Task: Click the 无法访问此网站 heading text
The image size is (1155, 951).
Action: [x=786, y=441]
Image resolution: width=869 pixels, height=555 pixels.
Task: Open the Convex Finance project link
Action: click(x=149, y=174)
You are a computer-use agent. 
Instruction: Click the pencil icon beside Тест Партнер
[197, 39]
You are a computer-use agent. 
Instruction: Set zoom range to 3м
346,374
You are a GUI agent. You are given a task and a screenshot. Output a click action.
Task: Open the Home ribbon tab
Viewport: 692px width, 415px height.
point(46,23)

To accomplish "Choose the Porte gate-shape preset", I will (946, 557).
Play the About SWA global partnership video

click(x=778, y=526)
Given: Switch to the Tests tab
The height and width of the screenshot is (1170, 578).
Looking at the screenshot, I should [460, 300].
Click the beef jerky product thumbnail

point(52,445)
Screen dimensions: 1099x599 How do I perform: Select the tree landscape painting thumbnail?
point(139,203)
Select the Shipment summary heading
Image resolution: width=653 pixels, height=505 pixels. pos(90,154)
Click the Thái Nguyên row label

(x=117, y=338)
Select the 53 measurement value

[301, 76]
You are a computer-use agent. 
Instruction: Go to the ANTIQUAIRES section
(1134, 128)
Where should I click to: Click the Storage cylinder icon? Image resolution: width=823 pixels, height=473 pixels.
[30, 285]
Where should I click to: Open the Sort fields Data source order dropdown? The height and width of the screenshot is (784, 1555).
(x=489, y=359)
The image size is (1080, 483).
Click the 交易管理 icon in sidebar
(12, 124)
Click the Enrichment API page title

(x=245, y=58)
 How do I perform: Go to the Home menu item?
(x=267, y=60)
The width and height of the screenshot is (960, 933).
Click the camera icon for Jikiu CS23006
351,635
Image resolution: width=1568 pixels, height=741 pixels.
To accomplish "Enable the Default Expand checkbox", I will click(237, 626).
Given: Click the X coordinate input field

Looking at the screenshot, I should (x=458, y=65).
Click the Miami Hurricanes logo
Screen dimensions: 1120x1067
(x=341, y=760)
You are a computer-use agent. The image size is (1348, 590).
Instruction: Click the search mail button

=-=-=-=-=

= Required work =
Where does the word "accomplish" occur in the data? Copy every line that has it.

= Task output =
To accomplish "Choose the Porte gate-shape preset", I will (946, 557).
To accomplish "Enable the Default Expand checkbox", I will click(237, 626).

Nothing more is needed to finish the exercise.